--- Testo fornito ---
Ma come sarebbe possibile,dunque,che un bambino riesca a svelare l'inganno mentre un intera comunità di adulti invece no?ecco la mia spiegazione:un"falso profeta"può facilmente raggirare una società accecata dal puritanesimo più bieco(o almeno così viene lasciato intendere)mentre un bambino ancora,fortunatamente,"non iniziato"a quel tipo di visione della religione cristiana ha più possibilità di chiunque altro di smascherare il male oltre che facendo ricorso all'uso della semplice logica come si evince in uno dei dialoghi tra Powell e il ragazzino quando quest'ultimo intuisce una contraddizione tra le parole del padre poco prima di essere catturato dalla polizia e quanto gli viene detto dal"falso profeta"pazzo e omicida.
Il giuramento iniziale del ragazzo fatto al padre di difendere la sorella da qualsiasi minaccia trova quindi una sua piena concretezza anche nel momento in cui la madre di famiglia(l'attrice è Shelley Winters)viene"insidiata"dal losco individuo(sotto l'inquietante sostegno della bigotta comunità,ovviamente comunque ignara della sua vera natura)che prima la sposerà e poi finirà per uccidere anche lei.
La follia di Harry Powell/Robert Mitchum corre parallela a quella più sottile ma altrettanto infida della società da cui si ritrova circondato e che amplifica"l'orrore del presente"rispetto anche a quello del passato(i precedenti delitti del pazzoide)e che quindi riesce a trovare per se stesso una sua agghiacciante"collocazione sociale"tesa a cercare una qualche forma di giustificazione per i suoi abominevoli misfatti.
I bambini riescono a fuggire dopo la morte della madre mentre il"mostro"(perchè si conferma di essere proprio questo)li insegue per impossessarsi del"maledetto denaro"ma loro si mettono in salvo su una barca che(dopo aver attraversato,nella notte,un fiume degno di un sogno tanto velatamente fanciullesco quanto scopertamente affascinante)raggiungono una fattoria dove tentano di trovare la salvezza.

--- Sezione dati ---
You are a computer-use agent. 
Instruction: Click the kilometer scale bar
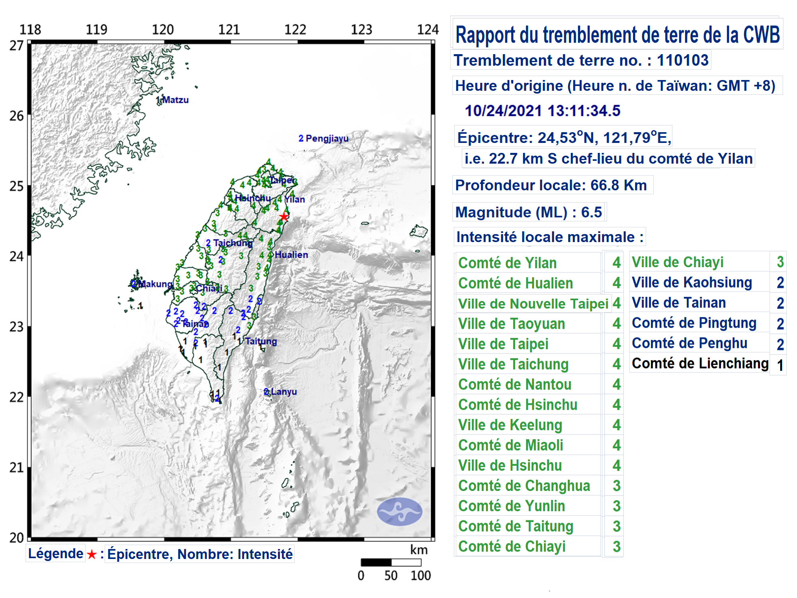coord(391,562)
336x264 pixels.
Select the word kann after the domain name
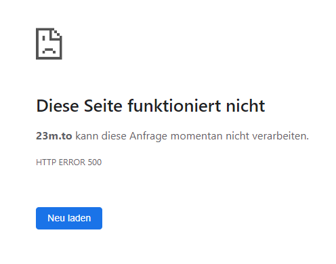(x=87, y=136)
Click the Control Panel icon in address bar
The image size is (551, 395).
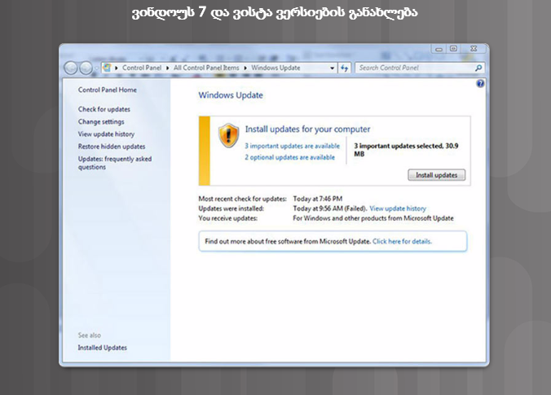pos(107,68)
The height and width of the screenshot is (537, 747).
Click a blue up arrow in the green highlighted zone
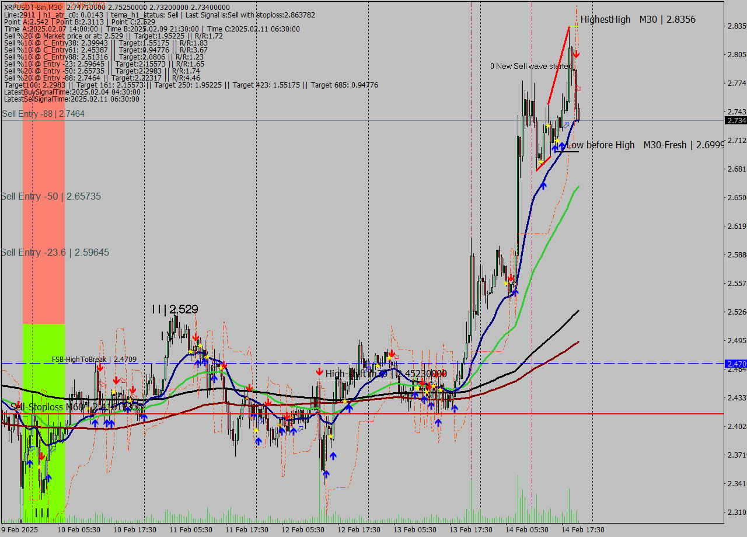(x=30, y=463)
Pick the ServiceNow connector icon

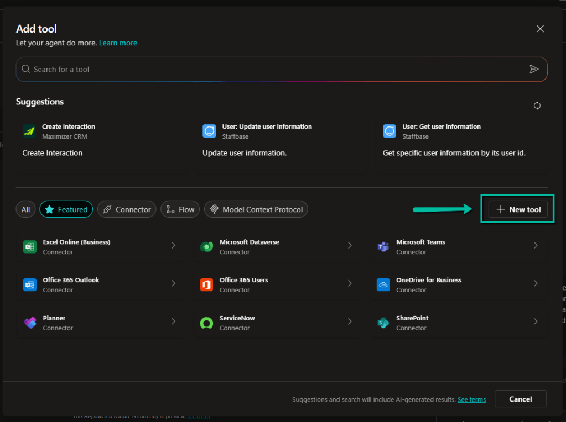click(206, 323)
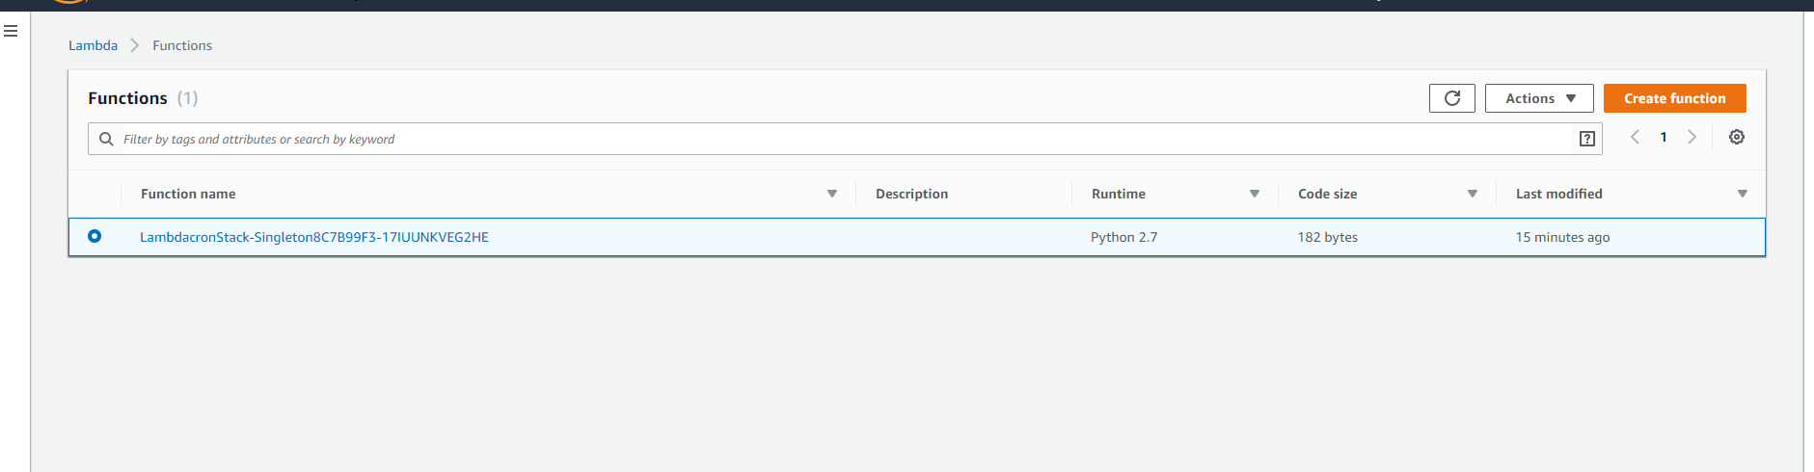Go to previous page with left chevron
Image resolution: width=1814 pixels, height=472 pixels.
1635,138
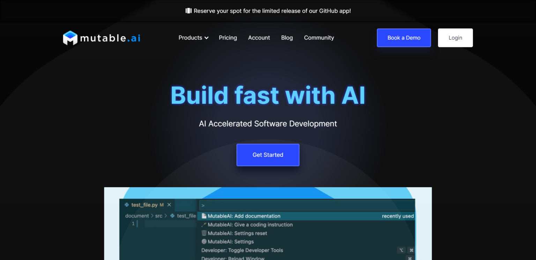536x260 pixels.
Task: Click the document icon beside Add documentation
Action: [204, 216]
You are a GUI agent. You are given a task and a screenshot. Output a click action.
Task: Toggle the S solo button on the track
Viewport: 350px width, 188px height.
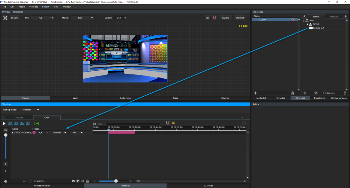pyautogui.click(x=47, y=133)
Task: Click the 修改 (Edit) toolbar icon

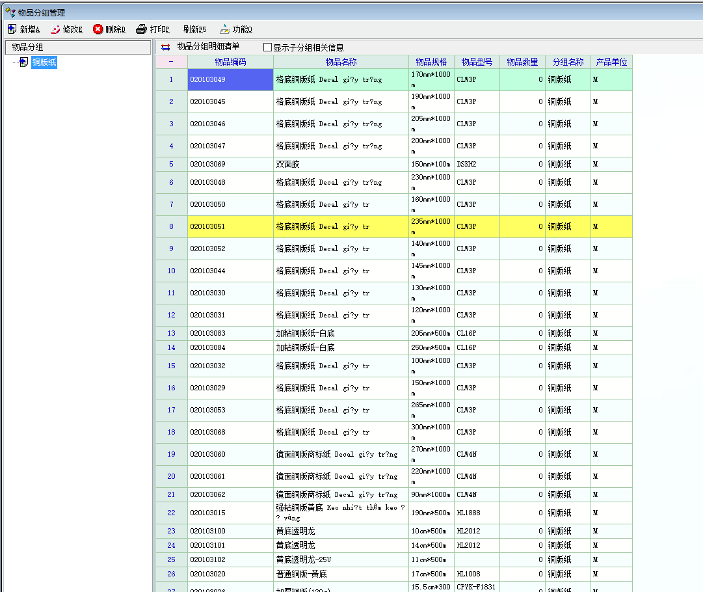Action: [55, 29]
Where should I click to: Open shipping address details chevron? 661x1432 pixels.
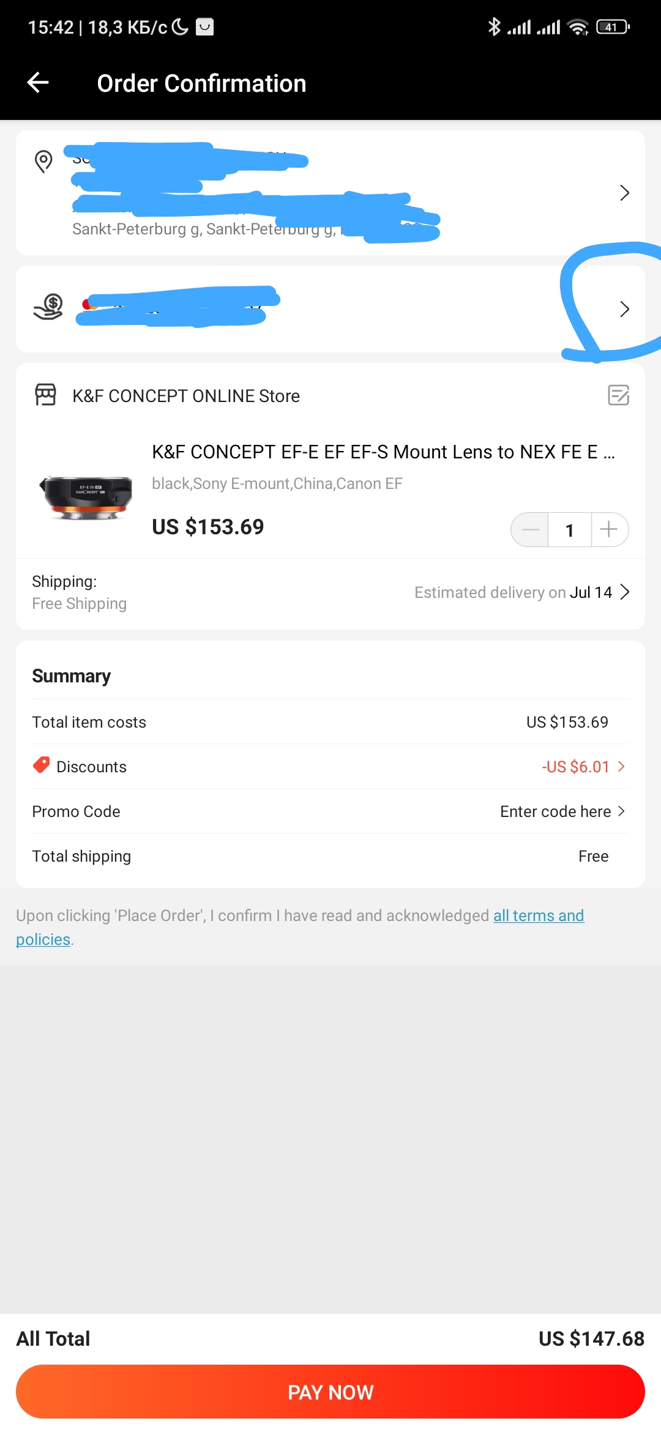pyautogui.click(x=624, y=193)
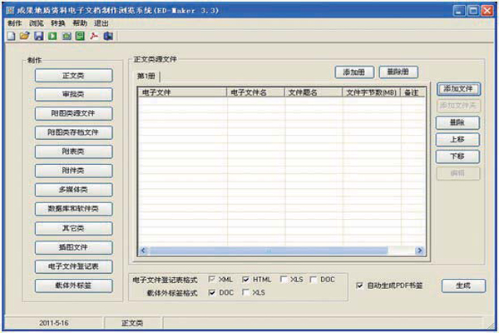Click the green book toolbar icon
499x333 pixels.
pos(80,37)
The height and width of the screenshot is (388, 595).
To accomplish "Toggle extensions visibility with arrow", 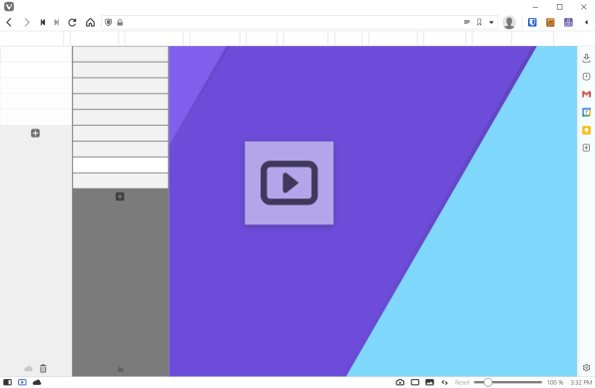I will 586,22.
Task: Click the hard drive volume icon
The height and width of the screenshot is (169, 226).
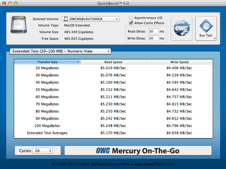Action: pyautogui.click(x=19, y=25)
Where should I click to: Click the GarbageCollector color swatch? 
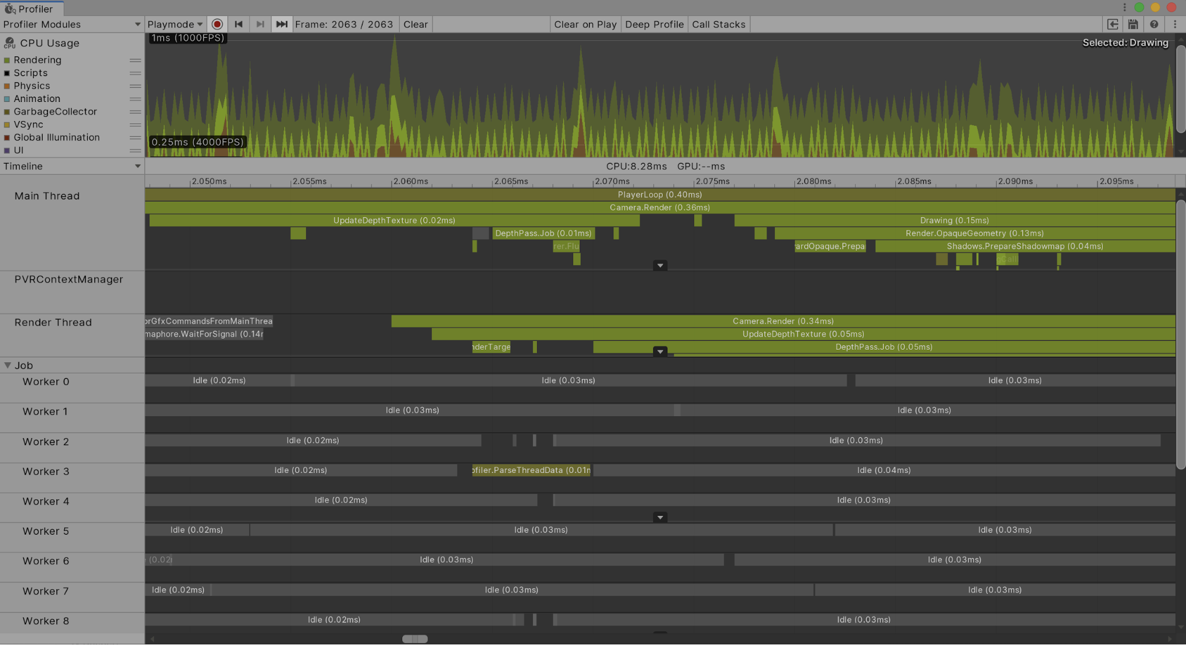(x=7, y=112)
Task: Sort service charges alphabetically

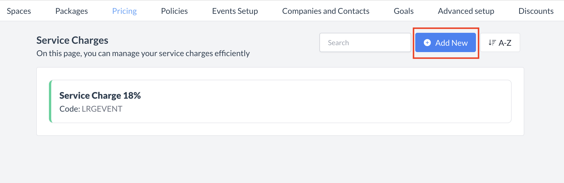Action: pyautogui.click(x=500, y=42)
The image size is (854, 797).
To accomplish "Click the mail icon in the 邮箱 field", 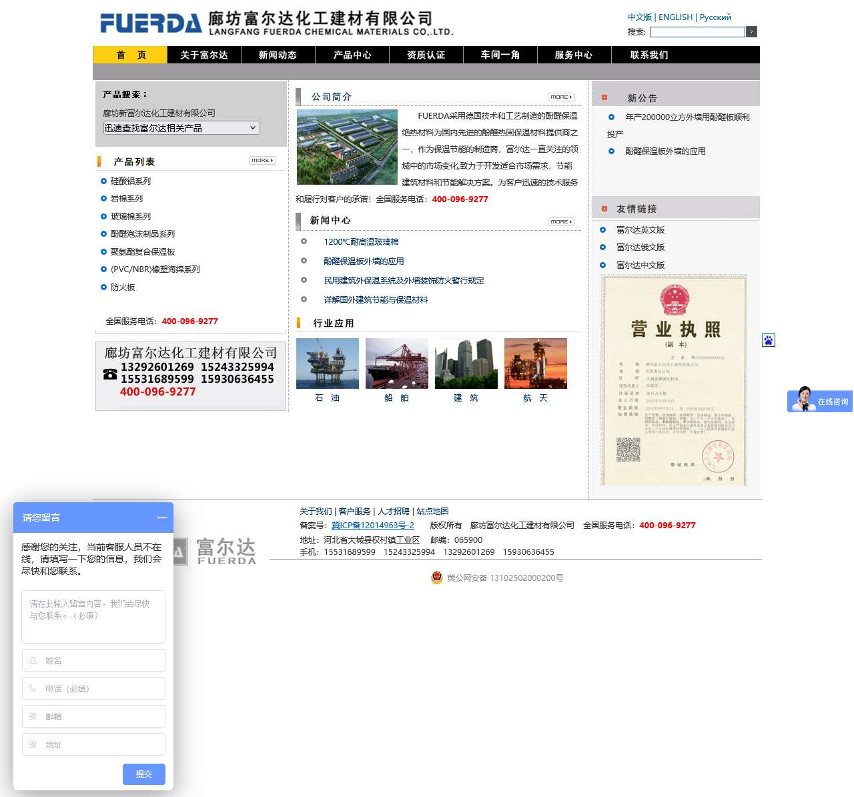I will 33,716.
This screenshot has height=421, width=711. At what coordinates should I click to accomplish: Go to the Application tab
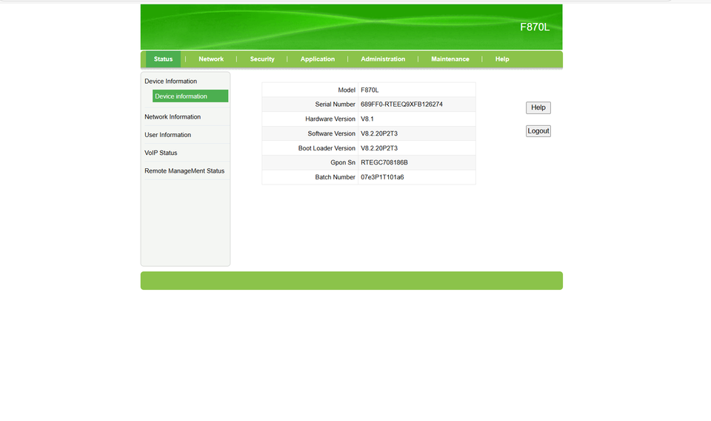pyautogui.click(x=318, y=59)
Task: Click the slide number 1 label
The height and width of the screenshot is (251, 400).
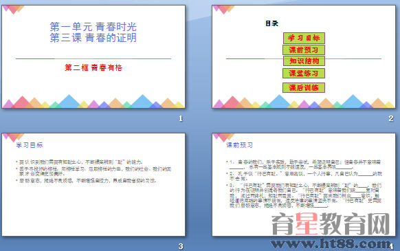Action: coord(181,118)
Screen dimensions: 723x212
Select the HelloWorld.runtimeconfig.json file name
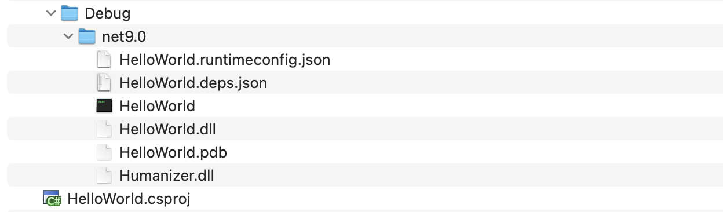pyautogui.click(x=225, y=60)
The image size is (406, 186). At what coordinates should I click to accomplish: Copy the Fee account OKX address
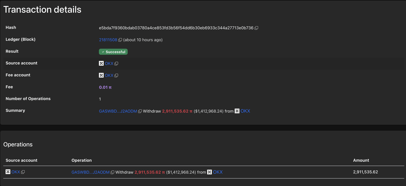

--- Descrizione del compito ---
Riproponga integralmente il testo fornito, senza modificarne alcuna parte.

--- Risposta attesa ---
Ma come sarebbe possibile,dunque,che un bambino riesca a svelare l'inganno mentre un intera comunità di adulti invece no?ecco la mia spiegazione:un"falso profeta"può facilmente raggirare una società accecata dal puritanesimo più bieco(o almeno così viene lasciato intendere)mentre un bambino ancora,fortunatamente,"non iniziato"a quel tipo di visione della religione cristiana ha più possibilità di chiunque altro di smascherare il male oltre che facendo ricorso all'uso della semplice logica come si evince in uno dei dialoghi tra Powell e il ragazzino quando quest'ultimo intuisce una contraddizione tra le parole del padre poco prima di essere catturato dalla polizia e quanto gli viene detto dal"falso profeta"pazzo e omicida.
Il giuramento iniziale del ragazzo fatto al padre di difendere la sorella da qualsiasi minaccia trova quindi una sua piena concretezza anche nel momento in cui la madre di famiglia(l'attrice è Shelley Winters)viene"insidiata"dal losco individuo(sotto l'inquietante sostegno della bigotta comunità,ovviamente comunque ignara della sua vera natura)che prima la sposerà e poi finirà per uccidere anche lei.
La follia di Harry Powell/Robert Mitchum corre parallela a quella più sottile ma altrettanto infida della società da cui si ritrova circondato e che amplifica"l'orrore del presente"rispetto anche a quello del passato(i precedenti delitti del pazzoide)e che quindi riesce a trovare per se stesso una sua agghiacciante"collocazione sociale"tesa a cercare una qualche forma di giustificazione per i suoi abominevoli misfatti.
I bambini riescono a fuggire dopo la morte della madre mentre il"mostro"(perchè si conferma di essere proprio questo)li insegue per impossessarsi del"maledetto denaro"ma loro si mettono in salvo su una barca che(dopo aver attraversato,nella notte,un fiume degno di un sogno tanto velatamente fanciullesco quanto scopertamente affascinante)raggiungono una fattoria dove tentano di trovare la salvezza.